The report shows an uptick in growth for weight management supplements, but not the kind of dramatic spike in sales an observer might infer from an ingredient like berberine. NBJ estimates sales of the botanical compound grew a stunning 99% in 2023, but that translates to a gain of just $7.5 million, taking berberine total sales to $15 million. The 64.4% growth predicted for 2024 notches the berberine market up to $24.7 million, an impressive gain from sales of $6.1 million in 2019. However, berberine represents just 0.3% of the weight management supplement market. Other ingredients, like both pre- and probiotics, are showing big accelerations in sales since Ozempic and other GLP-1 drugs shined a new light on the category. Still, the impact has not been huge on overall sales for weight management supplements, which are predicted to see 6.7% growth in 2024, not remarkably higher than the 6.3% in 2019—before anyone had heard of the GLP-1 drugs.

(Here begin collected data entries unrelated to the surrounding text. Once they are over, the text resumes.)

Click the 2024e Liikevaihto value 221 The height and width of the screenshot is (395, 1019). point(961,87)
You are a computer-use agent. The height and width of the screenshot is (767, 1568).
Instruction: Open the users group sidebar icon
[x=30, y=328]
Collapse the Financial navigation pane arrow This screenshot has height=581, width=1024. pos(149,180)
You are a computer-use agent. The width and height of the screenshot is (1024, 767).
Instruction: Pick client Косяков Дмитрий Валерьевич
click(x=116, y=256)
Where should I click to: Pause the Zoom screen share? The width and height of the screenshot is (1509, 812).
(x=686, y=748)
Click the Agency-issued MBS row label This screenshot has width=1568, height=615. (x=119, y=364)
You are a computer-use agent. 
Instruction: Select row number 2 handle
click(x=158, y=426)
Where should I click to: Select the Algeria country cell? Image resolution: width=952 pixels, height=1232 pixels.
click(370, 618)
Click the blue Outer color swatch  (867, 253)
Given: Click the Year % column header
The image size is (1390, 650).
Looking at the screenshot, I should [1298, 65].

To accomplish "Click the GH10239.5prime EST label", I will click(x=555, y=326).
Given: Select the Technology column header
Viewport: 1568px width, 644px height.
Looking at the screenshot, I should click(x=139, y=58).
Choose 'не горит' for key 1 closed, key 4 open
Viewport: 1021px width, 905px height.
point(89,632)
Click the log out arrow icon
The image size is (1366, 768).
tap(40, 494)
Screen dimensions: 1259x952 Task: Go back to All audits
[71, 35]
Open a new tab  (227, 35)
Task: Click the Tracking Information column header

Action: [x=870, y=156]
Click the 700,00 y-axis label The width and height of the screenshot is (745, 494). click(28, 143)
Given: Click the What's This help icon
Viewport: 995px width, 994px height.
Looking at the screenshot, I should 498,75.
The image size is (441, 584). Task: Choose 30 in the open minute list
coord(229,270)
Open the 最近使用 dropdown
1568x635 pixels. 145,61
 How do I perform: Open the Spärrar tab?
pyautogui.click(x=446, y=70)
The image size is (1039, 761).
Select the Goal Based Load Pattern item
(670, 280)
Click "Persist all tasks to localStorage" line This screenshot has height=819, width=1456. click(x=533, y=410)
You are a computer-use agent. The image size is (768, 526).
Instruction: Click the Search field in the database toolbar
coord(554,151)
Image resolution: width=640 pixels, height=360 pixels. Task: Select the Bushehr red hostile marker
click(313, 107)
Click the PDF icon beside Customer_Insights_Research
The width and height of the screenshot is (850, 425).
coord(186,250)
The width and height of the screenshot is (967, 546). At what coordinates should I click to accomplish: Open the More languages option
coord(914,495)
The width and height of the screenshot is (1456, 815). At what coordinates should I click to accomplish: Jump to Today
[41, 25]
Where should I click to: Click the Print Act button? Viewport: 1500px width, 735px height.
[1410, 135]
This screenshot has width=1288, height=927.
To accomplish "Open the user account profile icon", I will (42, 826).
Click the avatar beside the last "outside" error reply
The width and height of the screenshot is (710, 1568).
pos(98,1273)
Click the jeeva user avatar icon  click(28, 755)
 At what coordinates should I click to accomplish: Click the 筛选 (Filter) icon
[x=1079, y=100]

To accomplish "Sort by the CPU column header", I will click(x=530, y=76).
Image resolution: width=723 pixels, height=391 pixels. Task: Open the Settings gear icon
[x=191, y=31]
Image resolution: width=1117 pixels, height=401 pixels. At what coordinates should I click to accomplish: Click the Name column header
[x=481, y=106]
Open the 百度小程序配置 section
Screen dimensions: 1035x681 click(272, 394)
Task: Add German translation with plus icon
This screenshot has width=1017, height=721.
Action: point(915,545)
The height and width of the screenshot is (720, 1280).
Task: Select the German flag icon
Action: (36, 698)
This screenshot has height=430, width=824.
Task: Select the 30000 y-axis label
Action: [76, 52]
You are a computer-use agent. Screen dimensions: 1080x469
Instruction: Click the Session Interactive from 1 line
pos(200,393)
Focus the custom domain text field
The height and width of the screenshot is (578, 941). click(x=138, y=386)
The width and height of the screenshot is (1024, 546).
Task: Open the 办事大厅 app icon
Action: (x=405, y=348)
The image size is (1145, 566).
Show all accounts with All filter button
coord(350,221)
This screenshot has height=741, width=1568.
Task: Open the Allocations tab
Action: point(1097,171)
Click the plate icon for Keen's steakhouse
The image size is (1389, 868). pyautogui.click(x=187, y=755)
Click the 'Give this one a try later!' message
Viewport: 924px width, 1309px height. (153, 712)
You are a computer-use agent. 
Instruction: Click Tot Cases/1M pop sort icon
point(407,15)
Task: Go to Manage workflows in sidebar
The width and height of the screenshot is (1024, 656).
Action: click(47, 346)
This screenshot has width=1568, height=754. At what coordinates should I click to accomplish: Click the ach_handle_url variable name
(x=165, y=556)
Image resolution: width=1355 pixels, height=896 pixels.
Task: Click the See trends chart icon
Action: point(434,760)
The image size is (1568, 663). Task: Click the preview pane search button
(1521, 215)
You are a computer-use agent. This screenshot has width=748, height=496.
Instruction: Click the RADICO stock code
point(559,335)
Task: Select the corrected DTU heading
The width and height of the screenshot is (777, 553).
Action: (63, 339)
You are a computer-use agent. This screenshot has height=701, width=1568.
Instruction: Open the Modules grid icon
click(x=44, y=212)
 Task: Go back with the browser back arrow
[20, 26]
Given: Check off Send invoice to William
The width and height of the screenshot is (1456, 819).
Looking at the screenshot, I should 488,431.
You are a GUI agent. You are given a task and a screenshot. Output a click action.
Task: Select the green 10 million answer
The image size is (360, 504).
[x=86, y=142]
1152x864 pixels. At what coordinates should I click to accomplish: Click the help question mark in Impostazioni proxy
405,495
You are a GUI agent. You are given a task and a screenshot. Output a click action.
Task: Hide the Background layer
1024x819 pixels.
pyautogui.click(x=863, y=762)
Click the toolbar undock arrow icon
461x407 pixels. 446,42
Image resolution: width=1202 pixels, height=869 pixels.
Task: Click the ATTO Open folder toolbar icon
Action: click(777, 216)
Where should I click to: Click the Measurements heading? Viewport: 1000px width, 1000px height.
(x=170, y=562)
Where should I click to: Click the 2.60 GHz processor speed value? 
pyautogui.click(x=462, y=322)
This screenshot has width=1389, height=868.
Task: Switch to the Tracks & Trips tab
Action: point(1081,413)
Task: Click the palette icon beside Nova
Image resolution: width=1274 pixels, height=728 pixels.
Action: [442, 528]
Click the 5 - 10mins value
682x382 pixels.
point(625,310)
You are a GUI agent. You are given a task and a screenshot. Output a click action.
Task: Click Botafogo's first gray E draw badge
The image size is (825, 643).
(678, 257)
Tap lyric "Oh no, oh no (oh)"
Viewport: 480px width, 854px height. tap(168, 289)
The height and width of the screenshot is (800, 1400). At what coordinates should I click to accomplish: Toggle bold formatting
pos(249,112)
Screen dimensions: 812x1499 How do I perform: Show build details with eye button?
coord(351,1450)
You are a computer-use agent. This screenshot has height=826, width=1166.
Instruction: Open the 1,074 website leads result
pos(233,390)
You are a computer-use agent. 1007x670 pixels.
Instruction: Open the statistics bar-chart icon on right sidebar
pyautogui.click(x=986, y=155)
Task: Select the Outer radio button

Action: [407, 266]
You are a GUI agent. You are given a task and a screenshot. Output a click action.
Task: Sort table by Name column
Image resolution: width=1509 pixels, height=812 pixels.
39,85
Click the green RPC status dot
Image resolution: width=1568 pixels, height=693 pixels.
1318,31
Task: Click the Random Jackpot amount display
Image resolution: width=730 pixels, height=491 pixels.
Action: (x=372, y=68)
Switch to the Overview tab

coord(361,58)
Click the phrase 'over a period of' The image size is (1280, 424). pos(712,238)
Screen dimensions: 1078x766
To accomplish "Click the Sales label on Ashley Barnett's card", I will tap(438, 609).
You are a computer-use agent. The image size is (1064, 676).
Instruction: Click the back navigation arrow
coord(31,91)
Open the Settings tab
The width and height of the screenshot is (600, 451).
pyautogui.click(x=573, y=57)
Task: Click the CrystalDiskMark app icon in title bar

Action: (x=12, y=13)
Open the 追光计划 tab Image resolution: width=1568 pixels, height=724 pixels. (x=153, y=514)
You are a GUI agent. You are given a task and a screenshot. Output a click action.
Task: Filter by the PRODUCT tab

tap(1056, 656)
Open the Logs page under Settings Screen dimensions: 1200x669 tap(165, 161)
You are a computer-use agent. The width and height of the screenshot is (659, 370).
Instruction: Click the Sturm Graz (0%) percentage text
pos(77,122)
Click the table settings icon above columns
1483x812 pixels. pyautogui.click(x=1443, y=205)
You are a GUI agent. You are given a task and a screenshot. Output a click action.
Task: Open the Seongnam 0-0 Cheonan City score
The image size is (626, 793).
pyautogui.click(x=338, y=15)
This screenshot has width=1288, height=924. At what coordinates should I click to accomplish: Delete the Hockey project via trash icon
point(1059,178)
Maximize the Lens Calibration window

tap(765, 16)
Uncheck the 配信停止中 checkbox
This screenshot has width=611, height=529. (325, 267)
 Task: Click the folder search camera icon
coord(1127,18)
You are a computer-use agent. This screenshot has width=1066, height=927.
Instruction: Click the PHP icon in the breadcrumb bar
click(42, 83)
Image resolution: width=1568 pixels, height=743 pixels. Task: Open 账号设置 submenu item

The fact that the weight management supplements market is overwhelmingly dominated by meal replacement shakes means sales of individual ingredients like berberine often do little to move the broader market. On its own, meal replacements represent 70% of weight management supplement sales. Growth for meal replacements has also picked up as Ozempic and other GLP-1 drugs have renewed interest and confidence in weight management, but that growth is incomparable to growth in sales of the GLP-1 drugs, which are on their way to passing $100 billion in yearly U.S. sales by 2030.
None of this means that the GLP-1 drugs haven’t changed the game for weight management supplements. NBJ still expects a cycle of fad-drive sales spikes that are often as short as they are hot, but the broader opportunities in the Ozempic age could be a break from that age-old pattern. At some point, there will be millions more ex-Ozempic users than current Ozempic users and they will be looking for ways to keep the weight off. That could mean products that aren’t screaming “lose weight fast!” but instead focus on healthy weight maintenance and all the lifestyle changes that go with that—goals that the supplement can reasonably and effectively claim to help consumers meet.